Print the whole listing, unchanged.

● **WORKING DATA**:
#####
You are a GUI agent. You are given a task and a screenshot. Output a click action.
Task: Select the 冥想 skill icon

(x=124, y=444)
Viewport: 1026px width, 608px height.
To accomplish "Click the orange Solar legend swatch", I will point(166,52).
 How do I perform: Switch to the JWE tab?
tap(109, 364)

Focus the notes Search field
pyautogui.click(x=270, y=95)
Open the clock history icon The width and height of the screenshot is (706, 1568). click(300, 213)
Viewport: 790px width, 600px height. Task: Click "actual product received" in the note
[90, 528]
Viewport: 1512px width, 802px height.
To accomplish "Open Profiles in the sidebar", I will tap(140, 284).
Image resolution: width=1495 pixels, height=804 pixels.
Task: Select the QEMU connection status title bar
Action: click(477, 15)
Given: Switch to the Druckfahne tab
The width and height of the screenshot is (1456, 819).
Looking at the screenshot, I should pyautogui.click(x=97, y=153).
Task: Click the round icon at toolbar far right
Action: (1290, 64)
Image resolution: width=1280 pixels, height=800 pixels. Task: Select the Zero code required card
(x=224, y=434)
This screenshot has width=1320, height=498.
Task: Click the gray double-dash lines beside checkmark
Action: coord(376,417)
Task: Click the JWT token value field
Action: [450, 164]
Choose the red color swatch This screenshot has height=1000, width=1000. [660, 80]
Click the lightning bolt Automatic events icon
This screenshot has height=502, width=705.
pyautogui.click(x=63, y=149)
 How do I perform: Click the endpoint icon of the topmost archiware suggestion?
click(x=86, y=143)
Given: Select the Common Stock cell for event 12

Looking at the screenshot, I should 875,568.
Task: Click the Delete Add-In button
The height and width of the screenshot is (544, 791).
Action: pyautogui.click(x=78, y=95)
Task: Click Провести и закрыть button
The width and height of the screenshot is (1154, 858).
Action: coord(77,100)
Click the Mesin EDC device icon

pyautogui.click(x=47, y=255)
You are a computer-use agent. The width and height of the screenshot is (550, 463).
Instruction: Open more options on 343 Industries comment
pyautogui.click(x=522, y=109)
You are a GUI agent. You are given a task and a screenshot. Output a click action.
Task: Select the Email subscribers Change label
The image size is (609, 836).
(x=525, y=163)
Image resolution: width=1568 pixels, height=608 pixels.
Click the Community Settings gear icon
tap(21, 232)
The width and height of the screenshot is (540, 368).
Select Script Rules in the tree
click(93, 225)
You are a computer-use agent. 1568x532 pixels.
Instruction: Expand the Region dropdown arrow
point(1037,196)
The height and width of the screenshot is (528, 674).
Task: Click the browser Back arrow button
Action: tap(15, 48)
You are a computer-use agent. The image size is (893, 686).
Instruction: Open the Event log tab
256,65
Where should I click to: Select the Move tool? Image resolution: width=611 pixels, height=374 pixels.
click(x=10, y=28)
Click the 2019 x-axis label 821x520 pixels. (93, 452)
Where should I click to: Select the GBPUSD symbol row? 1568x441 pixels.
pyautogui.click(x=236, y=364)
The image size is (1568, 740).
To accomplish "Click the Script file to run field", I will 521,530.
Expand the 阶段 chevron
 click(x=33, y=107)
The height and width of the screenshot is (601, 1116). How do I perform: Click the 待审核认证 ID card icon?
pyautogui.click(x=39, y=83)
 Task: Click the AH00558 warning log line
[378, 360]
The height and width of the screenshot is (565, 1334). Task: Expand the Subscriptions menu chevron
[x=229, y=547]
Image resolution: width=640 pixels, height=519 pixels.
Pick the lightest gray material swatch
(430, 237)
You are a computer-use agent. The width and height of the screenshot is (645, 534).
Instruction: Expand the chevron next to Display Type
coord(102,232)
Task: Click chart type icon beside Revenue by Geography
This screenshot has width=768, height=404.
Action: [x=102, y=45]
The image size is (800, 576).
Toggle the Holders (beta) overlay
#####
● **SOLUTION FOR THIS TASK**:
You are a GUI agent. You are given a task and a screenshot. Output a click action.
Task: Select the 冥想 skill icon

(x=124, y=444)
Viewport: 1026px width, 608px height.
To accomplish "Click the orange Solar legend swatch", I will point(166,52).
 How do I perform: Switch to the JWE tab?
tap(109, 364)

Focus the notes Search field
pyautogui.click(x=270, y=95)
Open the clock history icon The width and height of the screenshot is (706, 1568). click(300, 213)
Viewport: 790px width, 600px height. Task: Click "actual product received" in the note
[90, 528]
Viewport: 1512px width, 802px height.
To accomplish "Open Profiles in the sidebar", I will tap(140, 284).
Image resolution: width=1495 pixels, height=804 pixels.
Task: Select the QEMU connection status title bar
Action: click(477, 15)
Given: Switch to the Druckfahne tab
The width and height of the screenshot is (1456, 819).
Looking at the screenshot, I should pyautogui.click(x=97, y=153).
Task: Click the round icon at toolbar far right
Action: (1290, 64)
Image resolution: width=1280 pixels, height=800 pixels. Task: Select the Zero code required card
(x=224, y=434)
This screenshot has width=1320, height=498.
Task: Click the gray double-dash lines beside checkmark
Action: coord(376,417)
Task: Click the JWT token value field
Action: [450, 164]
Choose the red color swatch This screenshot has height=1000, width=1000. [660, 80]
Click the lightning bolt Automatic events icon
This screenshot has height=502, width=705.
pyautogui.click(x=63, y=149)
 How do I perform: Click the endpoint icon of the topmost archiware suggestion?
click(x=86, y=143)
Given: Select the Common Stock cell for event 12

Looking at the screenshot, I should 875,568.
Task: Click the Delete Add-In button
The height and width of the screenshot is (544, 791).
Action: pyautogui.click(x=78, y=95)
Task: Click Провести и закрыть button
The width and height of the screenshot is (1154, 858).
Action: coord(77,100)
Click the Mesin EDC device icon

pyautogui.click(x=47, y=255)
You are a computer-use agent. The width and height of the screenshot is (550, 463).
Instruction: Open more options on 343 Industries comment
pyautogui.click(x=522, y=109)
You are a GUI agent. You are given a task and a screenshot. Output a click action.
Task: Select the Email subscribers Change label
The image size is (609, 836).
(x=525, y=163)
Image resolution: width=1568 pixels, height=608 pixels.
Click the Community Settings gear icon
tap(21, 232)
The width and height of the screenshot is (540, 368).
Select Script Rules in the tree
click(93, 225)
You are a computer-use agent. 1568x532 pixels.
Instruction: Expand the Region dropdown arrow
point(1037,196)
The height and width of the screenshot is (528, 674).
Task: Click the browser Back arrow button
Action: tap(15, 48)
You are a computer-use agent. The image size is (893, 686).
Instruction: Open the Event log tab
256,65
Where should I click to: Select the Move tool? Image resolution: width=611 pixels, height=374 pixels.
click(x=10, y=28)
Click the 2019 x-axis label 821x520 pixels. (93, 452)
Where should I click to: Select the GBPUSD symbol row? 1568x441 pixels.
pyautogui.click(x=236, y=364)
The image size is (1568, 740).
To accomplish "Click the Script file to run field", I will 521,530.
Expand the 阶段 chevron
 click(x=33, y=107)
The height and width of the screenshot is (601, 1116). How do I perform: Click the 待审核认证 ID card icon?
pyautogui.click(x=39, y=83)
 Task: Click the AH00558 warning log line
[378, 360]
The height and width of the screenshot is (565, 1334). Task: Expand the Subscriptions menu chevron
[x=229, y=547]
Image resolution: width=640 pixels, height=519 pixels.
Pick the lightest gray material swatch
(430, 237)
You are a computer-use agent. The width and height of the screenshot is (645, 534).
Instruction: Expand the chevron next to Display Type
coord(102,232)
Task: Click chart type icon beside Revenue by Geography
This screenshot has width=768, height=404.
Action: [x=102, y=45]
The image size is (800, 576).
Toggle the Holders (beta) overlay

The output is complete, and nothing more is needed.